Exercise task:
Reproduce every one of the following rows word for word, changing nothing.

Records held in a dataset:
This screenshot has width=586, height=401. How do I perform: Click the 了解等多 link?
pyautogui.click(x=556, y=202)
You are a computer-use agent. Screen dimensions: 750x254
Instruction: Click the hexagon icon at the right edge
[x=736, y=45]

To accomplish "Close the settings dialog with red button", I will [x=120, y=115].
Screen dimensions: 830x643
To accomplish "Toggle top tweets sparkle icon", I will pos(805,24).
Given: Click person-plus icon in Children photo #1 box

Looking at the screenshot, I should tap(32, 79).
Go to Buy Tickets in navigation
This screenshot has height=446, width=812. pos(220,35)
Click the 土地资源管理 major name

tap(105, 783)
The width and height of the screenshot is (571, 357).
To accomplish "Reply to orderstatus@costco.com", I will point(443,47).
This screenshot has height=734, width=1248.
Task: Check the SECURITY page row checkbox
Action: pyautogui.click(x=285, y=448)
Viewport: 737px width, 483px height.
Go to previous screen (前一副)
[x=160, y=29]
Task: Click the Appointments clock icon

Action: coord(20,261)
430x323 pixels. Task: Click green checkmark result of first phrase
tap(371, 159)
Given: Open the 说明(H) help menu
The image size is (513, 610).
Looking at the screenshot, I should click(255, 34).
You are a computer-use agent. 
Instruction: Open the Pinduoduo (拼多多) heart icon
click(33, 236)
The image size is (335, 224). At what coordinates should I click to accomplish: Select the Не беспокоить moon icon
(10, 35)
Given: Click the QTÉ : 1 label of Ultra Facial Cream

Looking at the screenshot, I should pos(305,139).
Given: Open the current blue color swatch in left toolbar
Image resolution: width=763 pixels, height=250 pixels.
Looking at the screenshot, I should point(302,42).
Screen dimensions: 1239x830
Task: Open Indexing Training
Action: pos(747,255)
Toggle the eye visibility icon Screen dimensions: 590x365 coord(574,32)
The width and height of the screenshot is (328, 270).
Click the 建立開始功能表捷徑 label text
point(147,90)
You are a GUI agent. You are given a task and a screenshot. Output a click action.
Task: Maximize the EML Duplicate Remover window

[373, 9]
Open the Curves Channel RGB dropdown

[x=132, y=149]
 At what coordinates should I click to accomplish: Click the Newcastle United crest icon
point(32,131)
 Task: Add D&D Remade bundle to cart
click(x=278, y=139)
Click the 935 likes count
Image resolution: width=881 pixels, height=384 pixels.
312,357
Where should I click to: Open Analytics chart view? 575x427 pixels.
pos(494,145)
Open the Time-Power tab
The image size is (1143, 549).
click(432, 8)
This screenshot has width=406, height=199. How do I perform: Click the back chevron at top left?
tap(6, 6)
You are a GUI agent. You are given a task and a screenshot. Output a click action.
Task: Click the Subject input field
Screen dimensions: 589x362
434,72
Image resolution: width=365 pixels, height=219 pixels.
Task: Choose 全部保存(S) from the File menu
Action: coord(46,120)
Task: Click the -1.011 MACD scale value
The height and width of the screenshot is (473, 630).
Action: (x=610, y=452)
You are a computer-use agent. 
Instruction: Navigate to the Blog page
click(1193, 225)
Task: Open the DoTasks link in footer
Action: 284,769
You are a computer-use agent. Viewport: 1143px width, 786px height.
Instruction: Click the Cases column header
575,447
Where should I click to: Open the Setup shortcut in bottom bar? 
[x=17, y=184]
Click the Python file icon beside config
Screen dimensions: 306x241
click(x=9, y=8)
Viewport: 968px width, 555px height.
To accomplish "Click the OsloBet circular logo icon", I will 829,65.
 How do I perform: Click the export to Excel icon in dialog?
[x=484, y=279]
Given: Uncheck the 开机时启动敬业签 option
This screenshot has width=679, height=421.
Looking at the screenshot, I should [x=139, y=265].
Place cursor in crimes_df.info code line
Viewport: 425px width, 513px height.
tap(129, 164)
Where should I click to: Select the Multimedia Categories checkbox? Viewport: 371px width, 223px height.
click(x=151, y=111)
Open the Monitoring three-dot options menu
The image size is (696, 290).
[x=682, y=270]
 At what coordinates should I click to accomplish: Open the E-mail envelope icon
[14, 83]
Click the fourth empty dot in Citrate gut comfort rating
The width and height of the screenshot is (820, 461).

The solution:
This screenshot has width=586, height=401. How do I perform: Click the 了解等多 link?
pyautogui.click(x=556, y=202)
You are a computer-use agent. Screen dimensions: 750x254
Instruction: Click the hexagon icon at the right edge
[x=736, y=45]

To accomplish "Close the settings dialog with red button", I will [x=120, y=115].
Screen dimensions: 830x643
To accomplish "Toggle top tweets sparkle icon", I will pos(805,24).
Given: Click person-plus icon in Children photo #1 box

Looking at the screenshot, I should tap(32, 79).
Go to Buy Tickets in navigation
This screenshot has height=446, width=812. pos(220,35)
Click the 土地资源管理 major name

tap(105, 783)
The width and height of the screenshot is (571, 357).
To accomplish "Reply to orderstatus@costco.com", I will point(443,47).
This screenshot has height=734, width=1248.
Task: Check the SECURITY page row checkbox
Action: pyautogui.click(x=285, y=448)
Viewport: 737px width, 483px height.
Go to previous screen (前一副)
[x=160, y=29]
Task: Click the Appointments clock icon

Action: coord(20,261)
430x323 pixels. Task: Click green checkmark result of first phrase
tap(371, 159)
Given: Open the 说明(H) help menu
The image size is (513, 610).
Looking at the screenshot, I should click(255, 34).
You are a computer-use agent. 
Instruction: Open the Pinduoduo (拼多多) heart icon
click(33, 236)
The image size is (335, 224). At what coordinates should I click to accomplish: Select the Не беспокоить moon icon
(10, 35)
Given: Click the QTÉ : 1 label of Ultra Facial Cream

Looking at the screenshot, I should pos(305,139).
Given: Open the current blue color swatch in left toolbar
Image resolution: width=763 pixels, height=250 pixels.
Looking at the screenshot, I should point(302,42).
Screen dimensions: 1239x830
Task: Open Indexing Training
Action: pos(747,255)
Toggle the eye visibility icon Screen dimensions: 590x365 coord(574,32)
The width and height of the screenshot is (328, 270).
Click the 建立開始功能表捷徑 label text
point(147,90)
You are a GUI agent. You are given a task and a screenshot. Output a click action.
Task: Maximize the EML Duplicate Remover window

[373, 9]
Open the Curves Channel RGB dropdown

[x=132, y=149]
 At what coordinates should I click to accomplish: Click the Newcastle United crest icon
point(32,131)
 Task: Add D&D Remade bundle to cart
click(x=278, y=139)
Click the 935 likes count
Image resolution: width=881 pixels, height=384 pixels.
312,357
Where should I click to: Open Analytics chart view? 575x427 pixels.
pos(494,145)
Open the Time-Power tab
The image size is (1143, 549).
click(432, 8)
This screenshot has width=406, height=199. How do I perform: Click the back chevron at top left?
tap(6, 6)
You are a GUI agent. You are given a task and a screenshot. Output a click action.
Task: Click the Subject input field
Screen dimensions: 589x362
434,72
Image resolution: width=365 pixels, height=219 pixels.
Task: Choose 全部保存(S) from the File menu
Action: coord(46,120)
Task: Click the -1.011 MACD scale value
The height and width of the screenshot is (473, 630).
Action: (x=610, y=452)
You are a computer-use agent. 
Instruction: Navigate to the Blog page
click(1193, 225)
Task: Open the DoTasks link in footer
Action: 284,769
You are a computer-use agent. Viewport: 1143px width, 786px height.
Instruction: Click the Cases column header
575,447
Where should I click to: Open the Setup shortcut in bottom bar? 
[x=17, y=184]
Click the Python file icon beside config
Screen dimensions: 306x241
click(x=9, y=8)
Viewport: 968px width, 555px height.
To accomplish "Click the OsloBet circular logo icon", I will 829,65.
 How do I perform: Click the export to Excel icon in dialog?
[x=484, y=279]
Given: Uncheck the 开机时启动敬业签 option
This screenshot has width=679, height=421.
Looking at the screenshot, I should [x=139, y=265].
Place cursor in crimes_df.info code line
Viewport: 425px width, 513px height.
tap(129, 164)
Where should I click to: Select the Multimedia Categories checkbox? Viewport: 371px width, 223px height.
click(x=151, y=111)
Open the Monitoring three-dot options menu
The image size is (696, 290).
[x=682, y=270]
 At what coordinates should I click to accomplish: Open the E-mail envelope icon
[14, 83]
Click the fourth empty dot in Citrate gut comfort rating
The width and height of the screenshot is (820, 461).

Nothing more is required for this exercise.